There are many ways to support businesses such as those in the construction industry, one of the best of which is having a well-trained and efficient work force. As my right hon. Friend the Leader of the Opposition has suggested, that could be done by offering tax cuts to employers who pay a living wage as an incentive to develop the skills of the people who work for them. Preventing our brightest students from following their chosen career path is not the best way of achieving those goals, and the cuts that will lead to reduced in-job training such as Train to Gain, which has supported more than 1 million workers in the UK, will make the job market stagnate.

My right hon. Friend the Leader of the Opposition said recently:

“There have been…too few in British politics who speak up for small business.”

Well, the genie is out of the bottle now, because my right hon. Friend saw fit to give me the business brief for the Opposition. I want to take this opportunity to stress that, given my small business background, this is one voice that will support the ambitions of small businesses, support the contribution they can make to the economy and skills of the UK and support my right hon. Friend in his endeavour to stand up for small businesses in the UK.

The comprehensive spending review did nothing to stimulate funding for small businesses, nothing to provide an opportunity for small businesses to grow and nothing to allow small businesses to grow their skills base. Quite the opposite, in fact: it takes money away from small businesses. Why? Because it puts 1 million people on the dole. It prevents small businesses from growing. Why? Because it puts 1 million people on the dole. And it shrinks the skills base of small businesses. Why? Because it puts 1 million people on the dole. It is clear from the CSR that the Government do not value small businesses in the UK, but in this House in the future there will be a voice that engages with them, and it will be on the Opposition side.

------------------------------

§ **Job**
From the speech on small businesses above, output the part starting with "My right hon. Friend the Leader of the Opposition said" and going on through "businesses in the UK.", copied word for word.

§ **Stored data**
------------------------------

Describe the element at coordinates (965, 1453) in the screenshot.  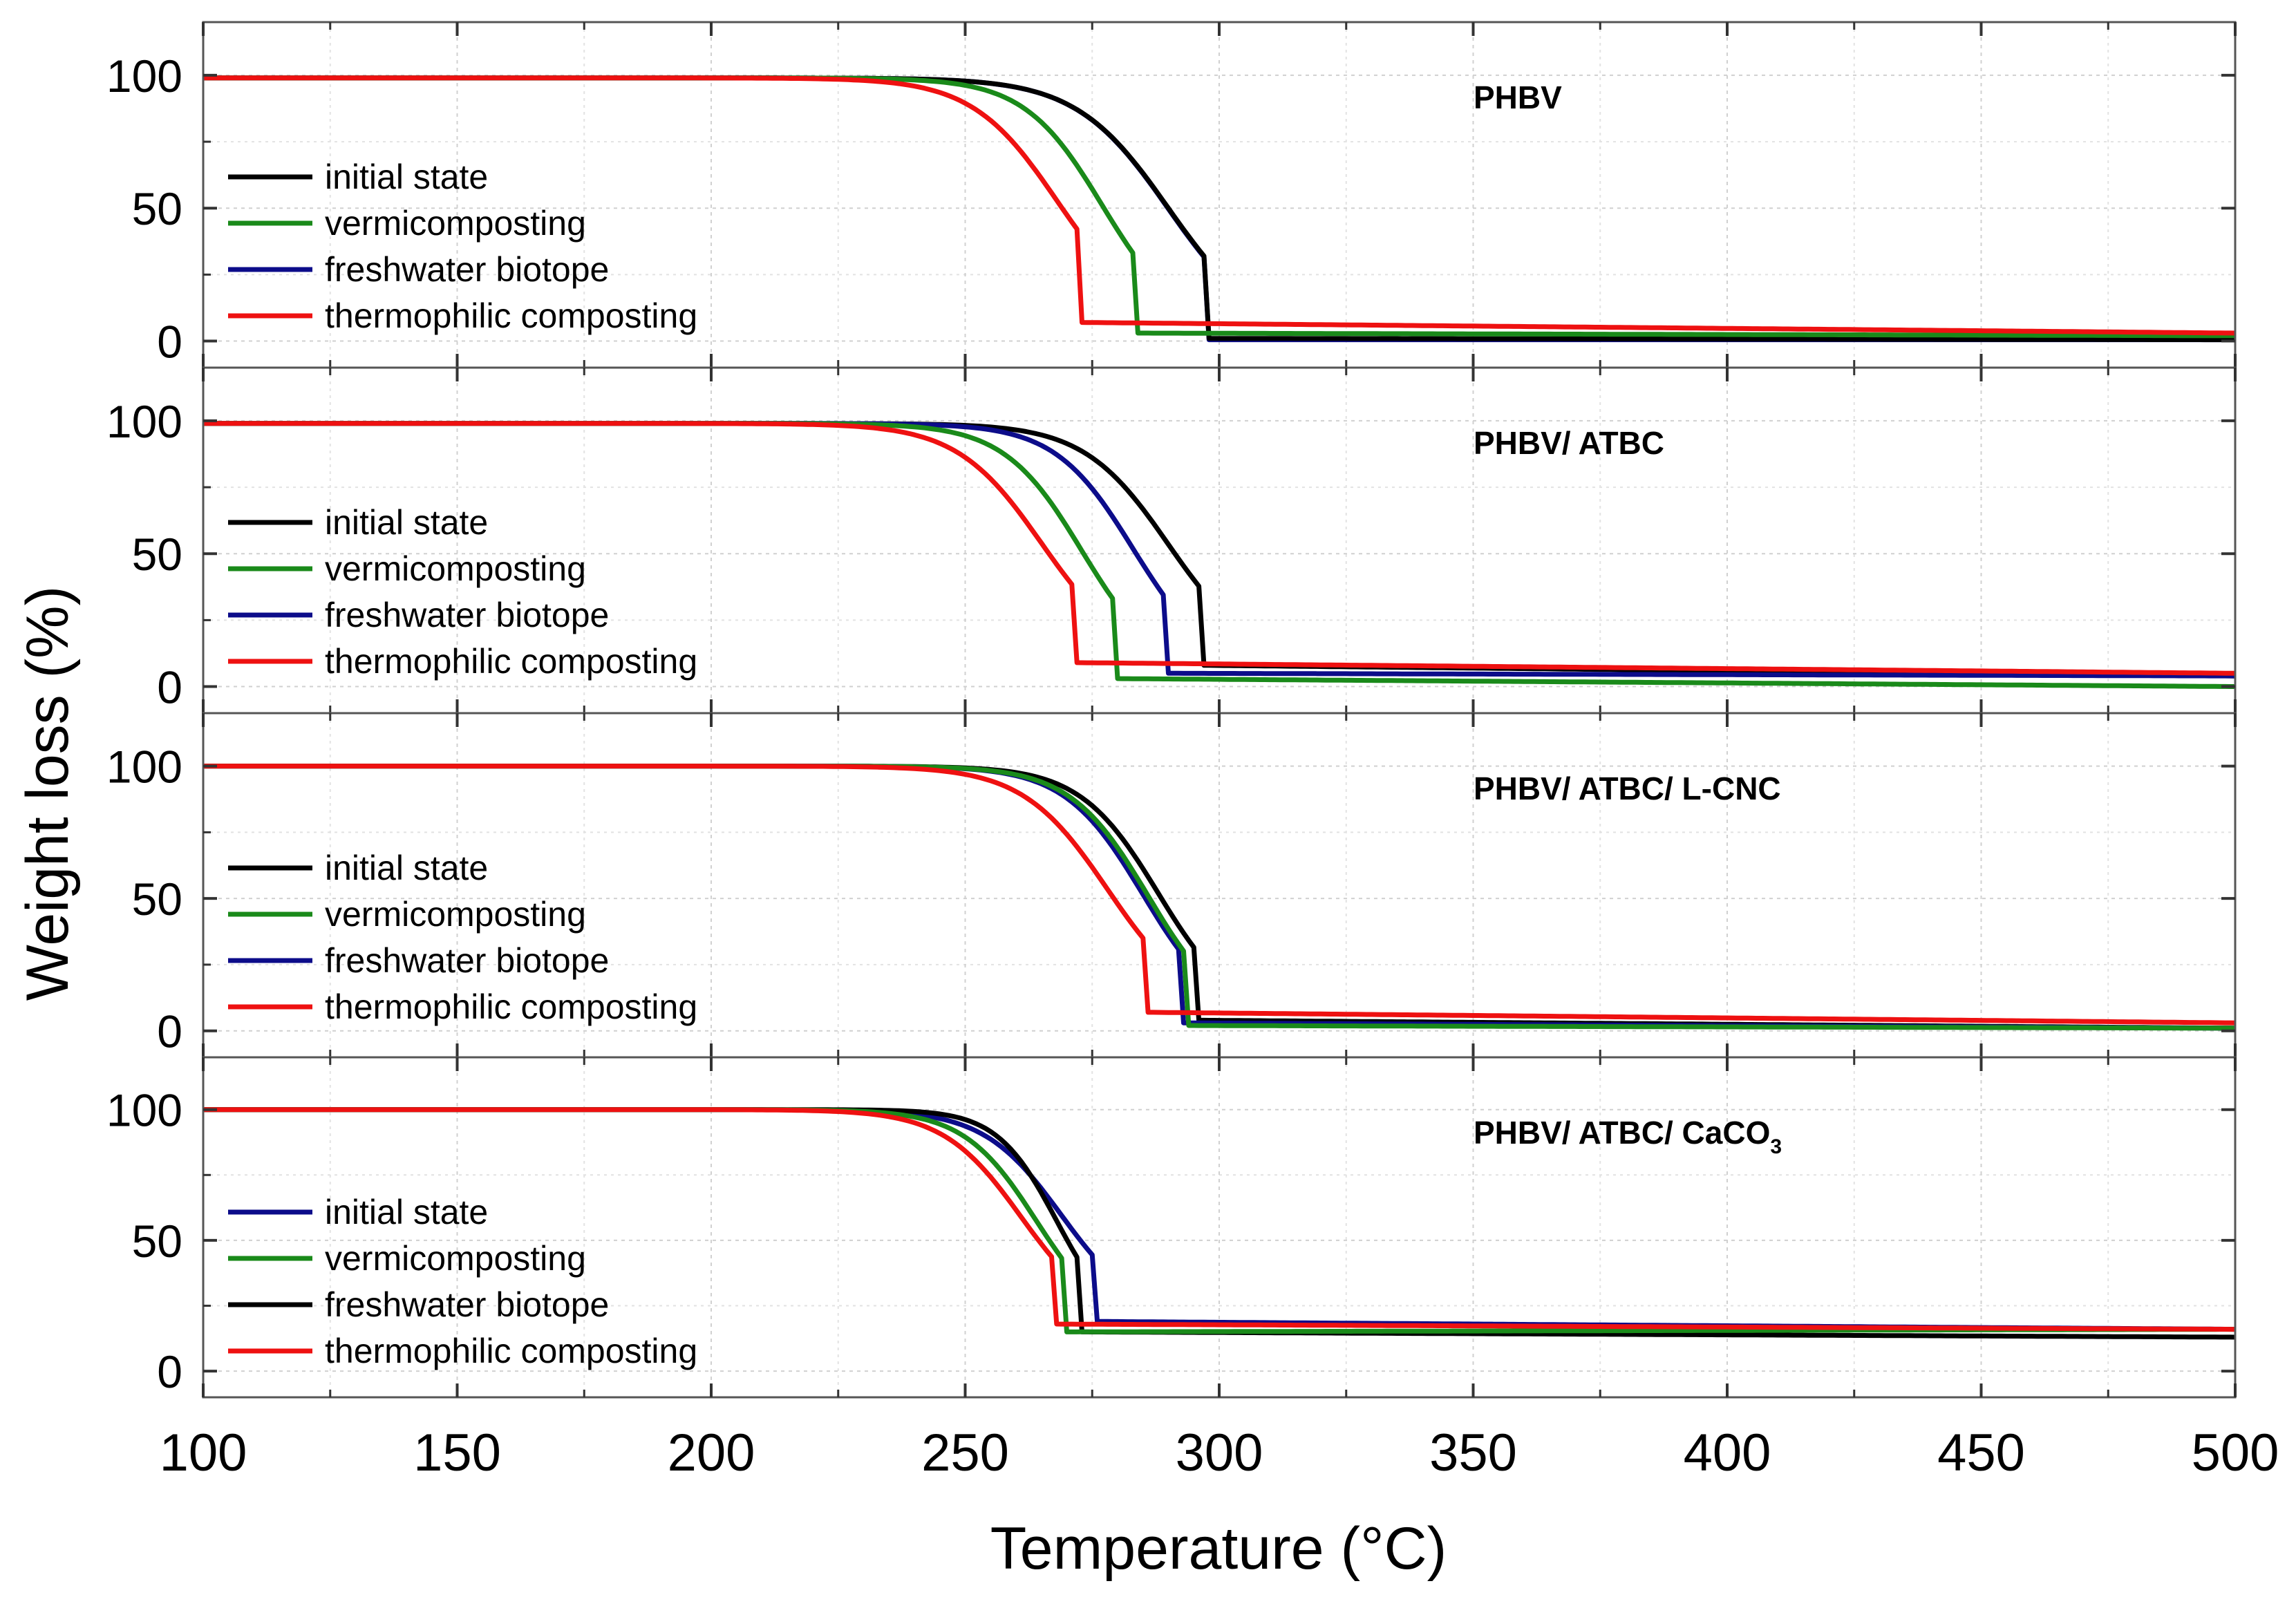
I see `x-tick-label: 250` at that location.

------------------------------

§ **Reply to the task**
My right hon. Friend the Leader of the Opposition said recently:

“There have been…too few in British politics who speak up for small business.”

Well, the genie is out of the bottle now, because my right hon. Friend saw fit to give me the business brief for the Opposition. I want to take this opportunity to stress that, given my small business background, this is one voice that will support the ambitions of small businesses, support the contribution they can make to the economy and skills of the UK and support my right hon. Friend in his endeavour to stand up for small businesses in the UK.